# The task
From the entries that follow, gather each line holding the word "screenshot".

═══ Supplied records

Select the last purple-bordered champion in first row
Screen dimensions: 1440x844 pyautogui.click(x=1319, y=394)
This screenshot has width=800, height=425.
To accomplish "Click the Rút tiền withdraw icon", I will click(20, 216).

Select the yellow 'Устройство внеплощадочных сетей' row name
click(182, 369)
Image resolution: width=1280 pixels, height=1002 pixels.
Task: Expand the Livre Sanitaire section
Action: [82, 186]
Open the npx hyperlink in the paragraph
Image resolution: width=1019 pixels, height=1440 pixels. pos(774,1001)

══════
═══ Supplied records

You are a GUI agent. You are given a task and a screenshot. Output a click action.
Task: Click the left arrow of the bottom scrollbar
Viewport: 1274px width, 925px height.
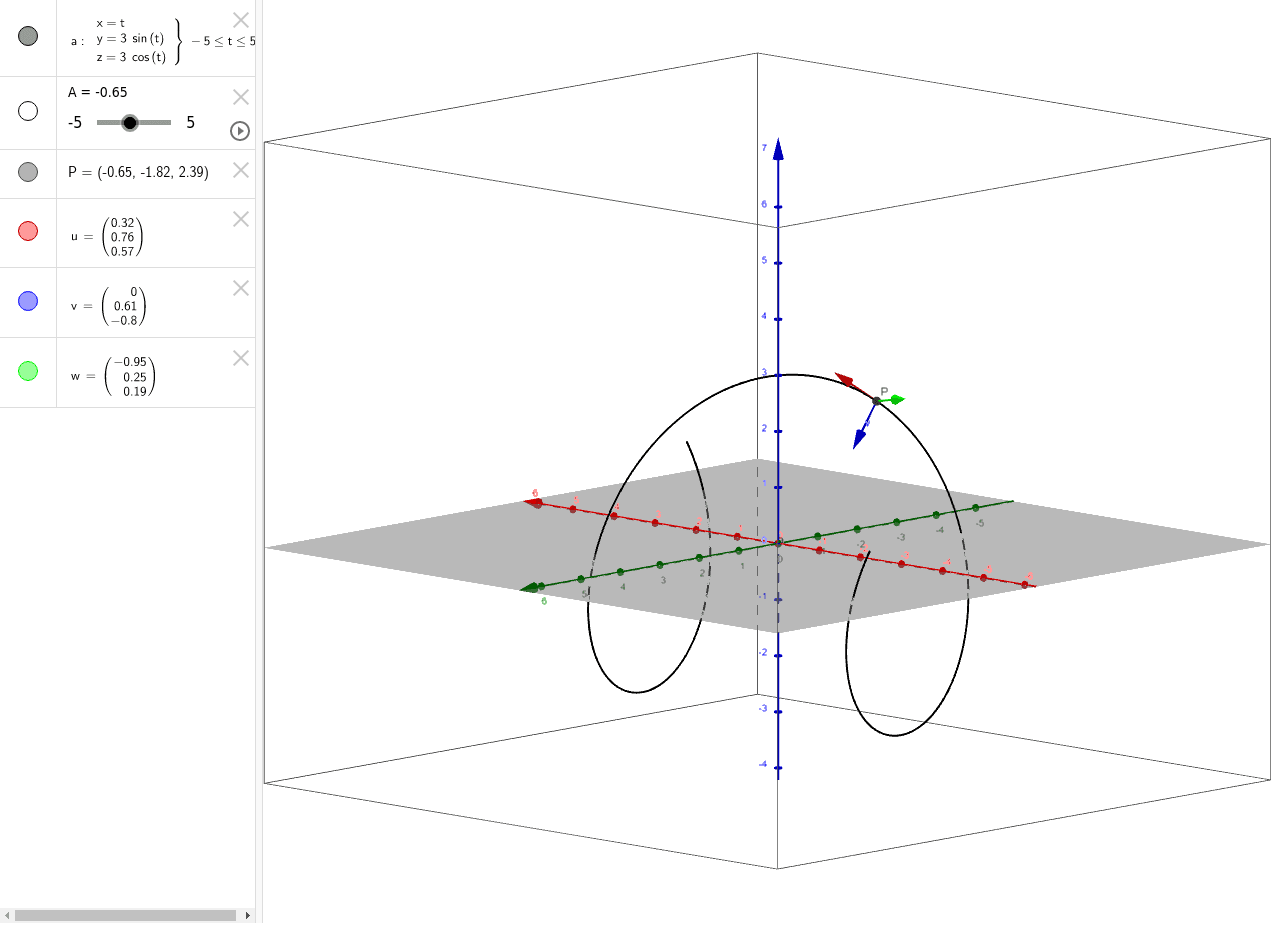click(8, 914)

══════

# Result below
This screenshot has width=800, height=425.
You are a GUI agent. You are given a task and a screenshot. Output a click action.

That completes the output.